Netherlands women's national team defender Merel van Dongen [she/her], 28, plays her club football for Atletico Madrid, and played collegiate soccer for Alabama Crimson Tide. She played for the Oranjevrouwen at the 2015 and 2019 FIFA Women's World Cups, finishing second to the USA at the latter.

What was the 'coming out to myself' process like for you?

I'm from a family that is very open-minded and accepting. I never had any trouble with the fact that I'm into women. So when I discovered it, it wasn't stressful or anything. I can't remember any stress or any 'oh my god what do I do...' like you read sometimes. It was a peaceful period, with lots of room to figure out who I was and who I loved.

Did you have a specific reason for coming out to the media/public, rather than keeping your private life private?

I do a lot of interviews with newspapers and magazines and so on, and they ask personal questions. It wasn't like I wanted to come out to the media, but if they asked me about my love life, I told them. So that got the ball rolling and someone quoted me as being very happy with my girlfriend. Some media still find that very interesting, or special, for this society we live in. And that resulted in extra interviews about coming out... or about being a lesbian in the soccer world. So it's not so much that I was eager to come out to the soccer world. It's more that the media were eager to ask me why I'm so okay with talking about this. I don't mind talking about it, but It would be good to create a world where it's no longer interesting whether you're into women or men. 

READ: 17 LGBTQ+ athletes share their coming out journeys

Has coming out impacted your career and opportunities at all?

I'm almost sure... No, I'm 100% sure it has not affected my achievements and my career. It hasn't kept me from things, or the other way round: That I got special treatment because I'm a lesbian. That happens too. But either way, that's not the case. The situation I'm in is pretty ideal.

How has your sport changed with regard to the LGBTQ+ community during your career?

I simply came out of the closet, it hasn't bothered me. But it's not like that for everyone. There are girls for whom coming out is really hard. I do see that we're becoming more open about our relationships, that we no longer think it's something you should keep to yourself. It's fine to post a picture of your girlfriend on Instagram. And in men's football it would be great if that were to happen. But, sadly, that's not happening yet. When you look at football as a sport, women's football could be an example of openness about who you are and who you love, as a great soccer player. In men's football the opposite is true, you can't be who you are. So in that respect, the men can learn from the women that it makes no difference who you are [off the field], you're a professional.

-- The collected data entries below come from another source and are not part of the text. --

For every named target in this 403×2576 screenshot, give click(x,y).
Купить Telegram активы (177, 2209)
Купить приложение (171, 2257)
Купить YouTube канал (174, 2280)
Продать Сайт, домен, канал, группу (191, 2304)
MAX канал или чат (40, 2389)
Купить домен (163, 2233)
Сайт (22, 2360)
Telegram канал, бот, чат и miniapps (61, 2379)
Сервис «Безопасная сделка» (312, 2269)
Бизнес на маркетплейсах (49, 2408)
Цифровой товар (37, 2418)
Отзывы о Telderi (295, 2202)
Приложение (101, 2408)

What is the most rewarding, and perhaps unexpected, part of being out?

I get the most satisfaction out of messages in the socials from girls or guys in the closet who decided to come out after seeing an interview with me. With good results, that I was helpful to them, or my advice helped them. That I can be a role model for people outing themselves. That is by far the greatest satisfaction for me since I came out in the world of sports.

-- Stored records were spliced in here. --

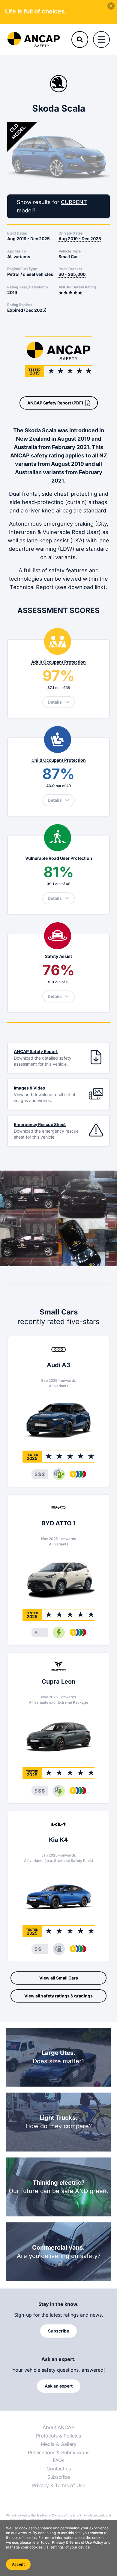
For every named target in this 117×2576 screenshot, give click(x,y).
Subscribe (58, 2477)
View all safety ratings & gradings (58, 1995)
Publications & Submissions (58, 2452)
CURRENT (74, 202)
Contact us (58, 2469)
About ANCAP (58, 2427)
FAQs (58, 2460)
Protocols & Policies (58, 2436)
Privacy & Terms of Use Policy (77, 2542)
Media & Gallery (58, 2444)
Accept (18, 2564)
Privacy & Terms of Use (58, 2485)
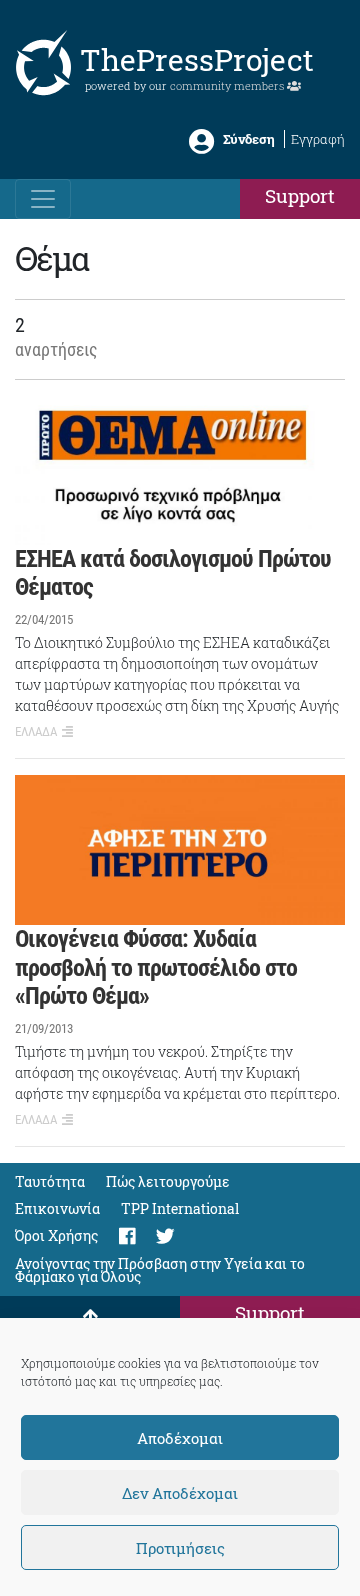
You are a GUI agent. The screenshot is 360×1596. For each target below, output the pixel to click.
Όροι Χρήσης (56, 1235)
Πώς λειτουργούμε (168, 1181)
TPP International (180, 1208)
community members (228, 85)
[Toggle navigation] (43, 199)
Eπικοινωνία (57, 1208)
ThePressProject (197, 59)
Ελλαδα (36, 731)
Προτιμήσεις (180, 1548)
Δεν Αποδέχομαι (180, 1493)
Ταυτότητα (50, 1181)
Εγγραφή (318, 139)
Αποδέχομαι (180, 1438)
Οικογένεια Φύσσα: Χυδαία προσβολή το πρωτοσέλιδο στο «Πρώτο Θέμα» (156, 968)
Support (300, 195)
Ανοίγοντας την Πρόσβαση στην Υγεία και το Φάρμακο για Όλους (160, 1270)
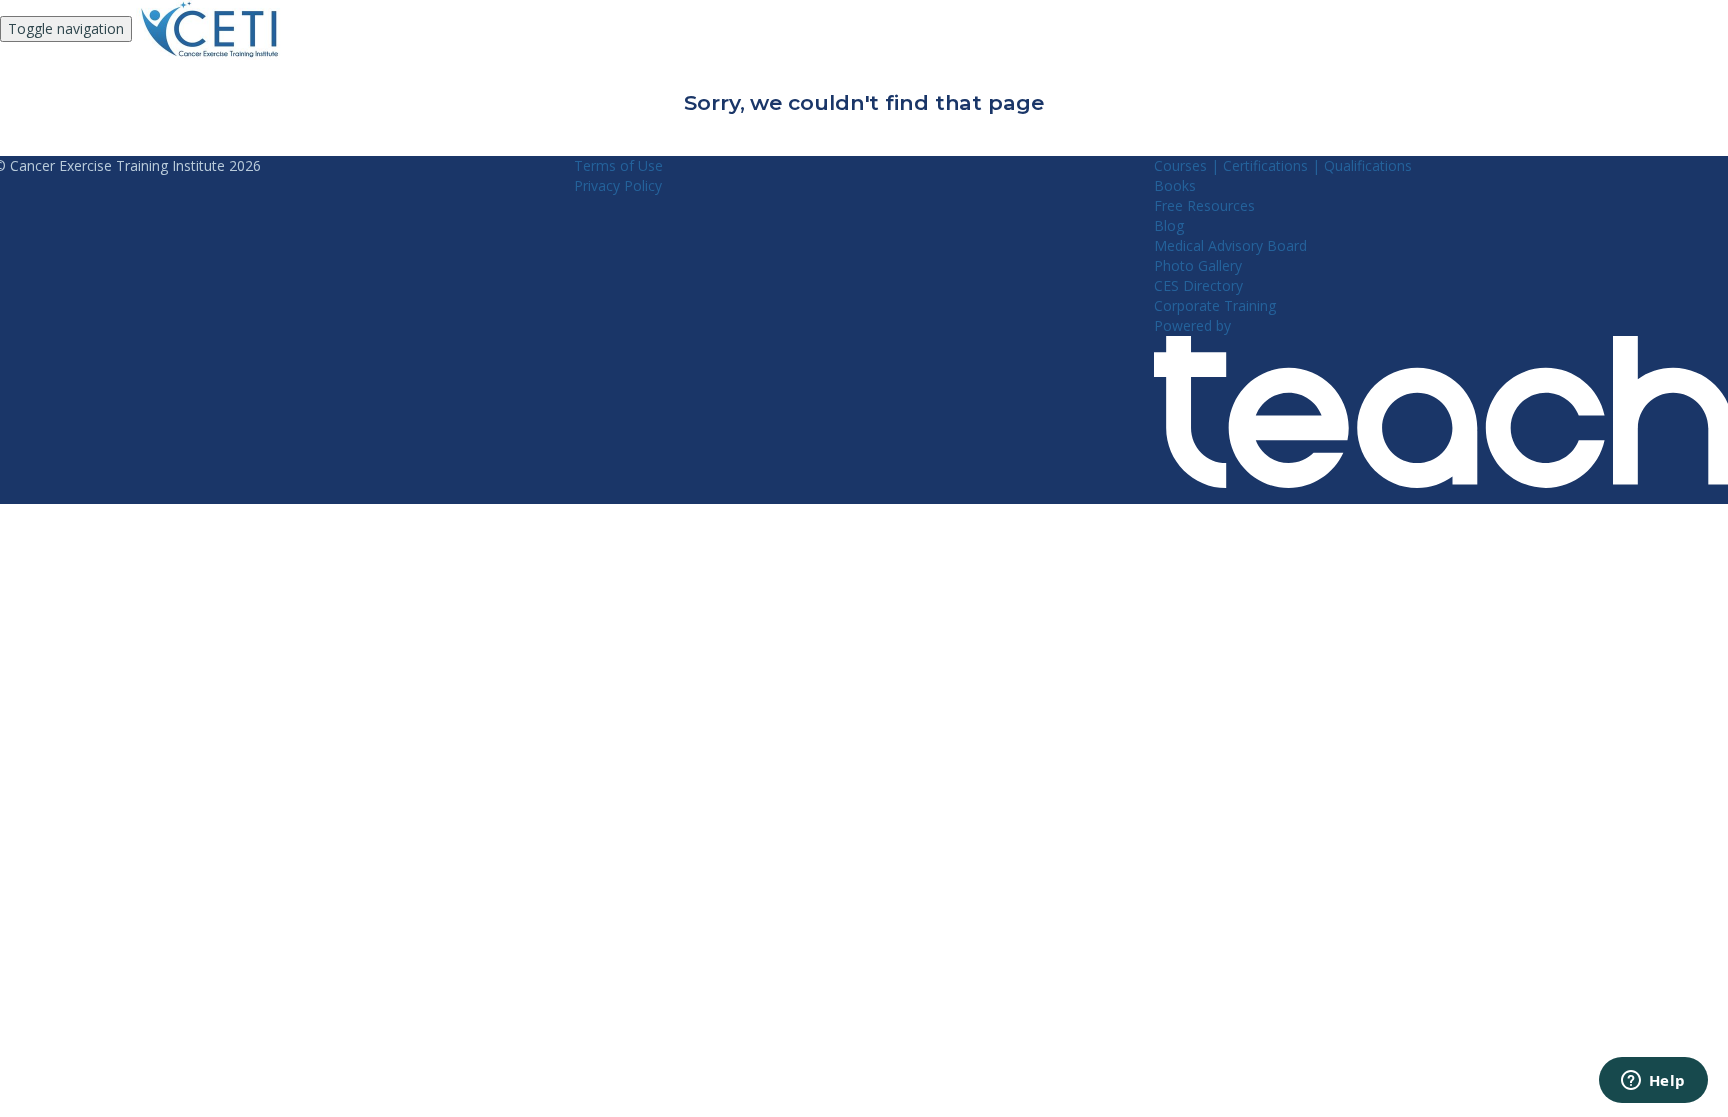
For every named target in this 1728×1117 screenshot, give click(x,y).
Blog (1169, 225)
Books (1175, 185)
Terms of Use (618, 165)
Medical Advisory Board (1230, 245)
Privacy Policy (618, 185)
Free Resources (1204, 205)
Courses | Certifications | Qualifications (1283, 165)
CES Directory (1198, 285)
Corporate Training (1215, 305)
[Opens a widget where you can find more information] (1653, 1082)
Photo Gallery (1198, 265)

What would your advice be to folks who are struggling with their identity?

It's okay to be who you are. Maybe people around you want you to be different, but that is really their problem, not yours. That's my main message. If it's a problem to others, you don't have to solve that. You are fine the way you are. It's totally normal to be into girls, or guys, or everything in between. Find your moment when it's okay for you to come out. Just remember: They should accept you just the way you are. A lot of young people are afraid that they're weird. But people who think it's weird to be gay, that's weird. I hope everyone realises that.

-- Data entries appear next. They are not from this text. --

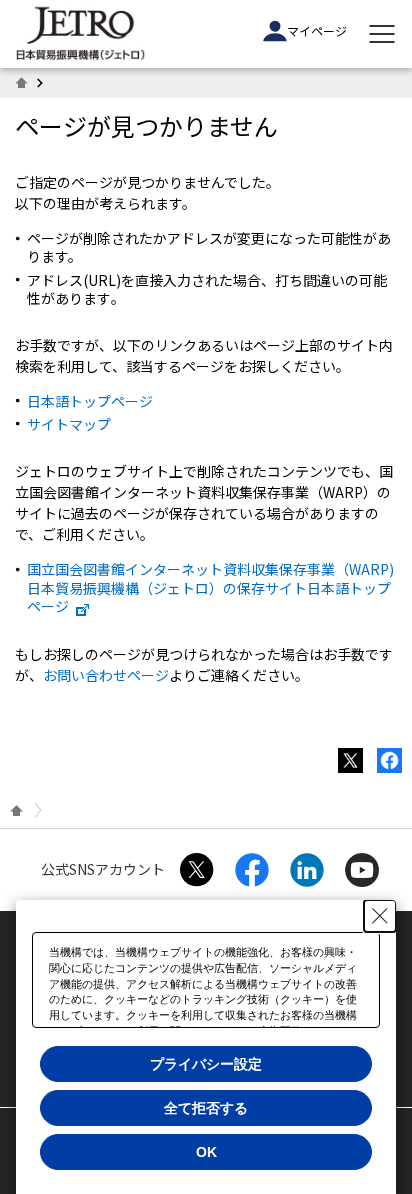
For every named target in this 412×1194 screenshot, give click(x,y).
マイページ (317, 30)
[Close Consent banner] (380, 916)
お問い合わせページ (106, 675)
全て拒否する (206, 1108)
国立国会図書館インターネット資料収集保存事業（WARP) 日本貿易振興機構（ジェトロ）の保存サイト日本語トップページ (210, 587)
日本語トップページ (90, 401)
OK (206, 1152)
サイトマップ (69, 424)
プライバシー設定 (206, 1064)
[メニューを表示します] (382, 34)
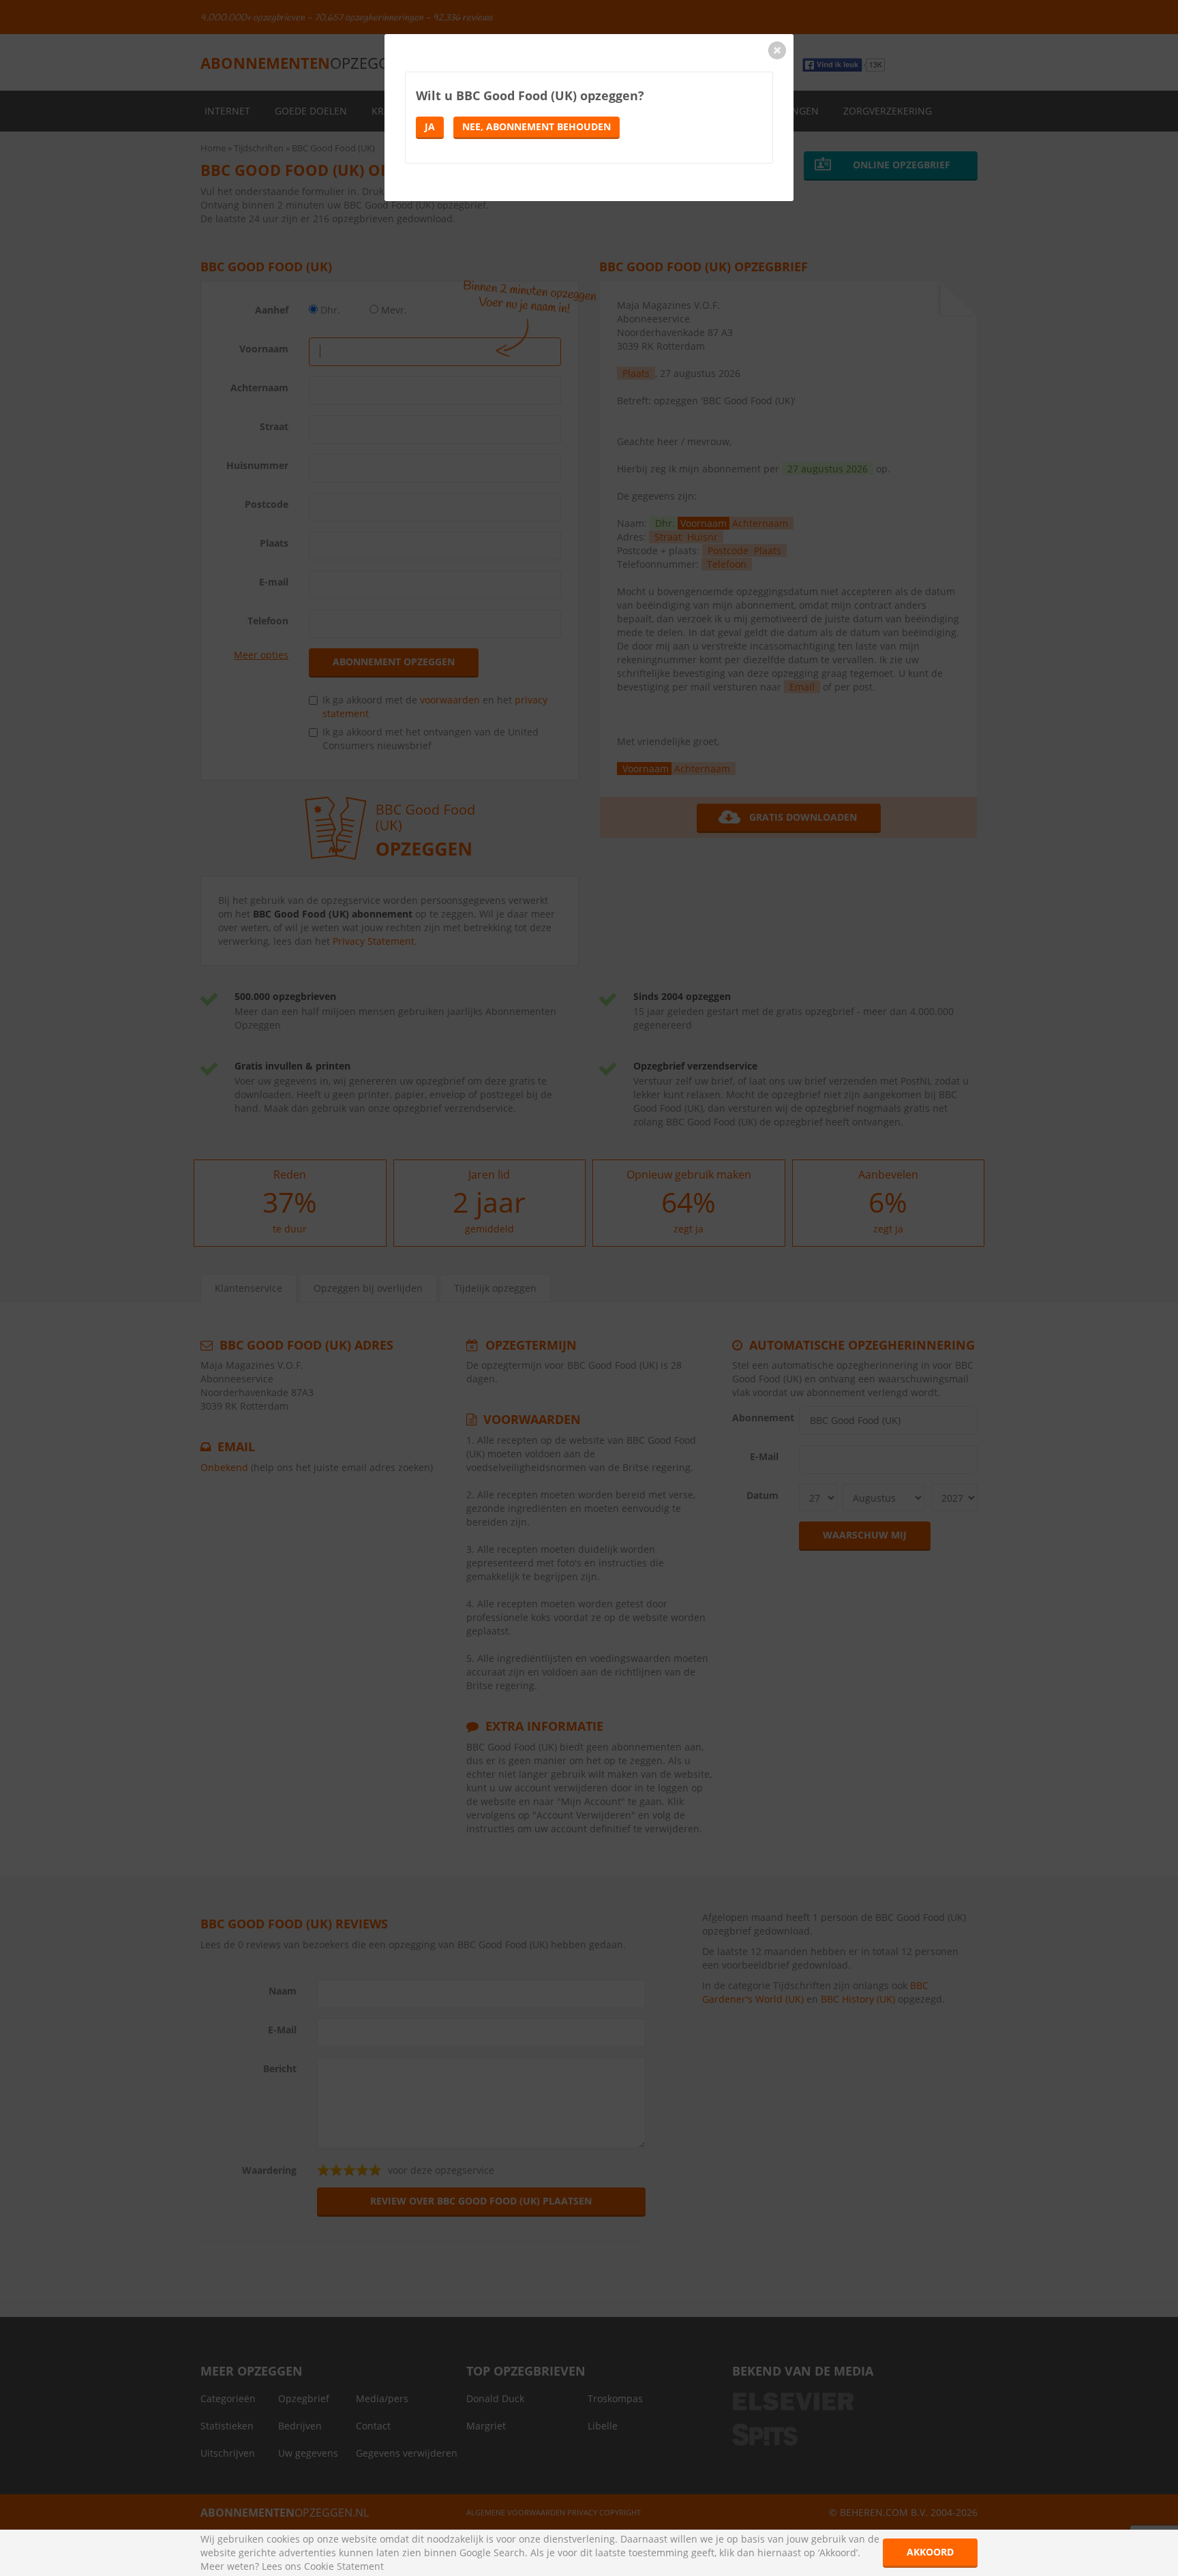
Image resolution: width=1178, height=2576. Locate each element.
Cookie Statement (344, 2566)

When debating coming out in your mind, what were your worst - and best - case scenarios? And did either come to pass?

Like I said, it was all pretty peaceful. But I was scared that my friends, my really close friends, would think I'd be in love with them too. That was difficult. It never happened, I still have them, we're still close. Nothing went wrong there, I'm happy to say. And the best thing was that I could be myself and bring my girlfriend to parties and to matches and all that. I never had to hide her. Everyone knows: This is Merel, with her girlfriend, that's it, deal with it. That's what happened. So on both counts it has gone well.

Did you ever feel any pressure, either internally or from speculating fans, to be a role model or an ambassador for the queer community? And is that something you embrace now?

I've done a lot of interviews about having a girlfriend, in every interview there are questions about that part of me. I don't mind that at all, but I want the media to focus on me as a professional football player, on the Dutch team, second in the world. Not on Merel van Dongen, the lesbian with the nice girlfriend. I want them to think of me as that great football player. If it's an interview about relationship advice, then sure, call me. But it's usually interviews about sports that turn into interviews about being a lesbian. That's a shame. I don't mind answering those questions, I'm completely open about that. But I'm a sportswoman, rather than a lesbian sportswoman. It's about as interesting as me preferring endives over curly kale. It's a silly issue in a sports interview. I hope I'll be remembered later on as that great football player, not as Merel the lesbian.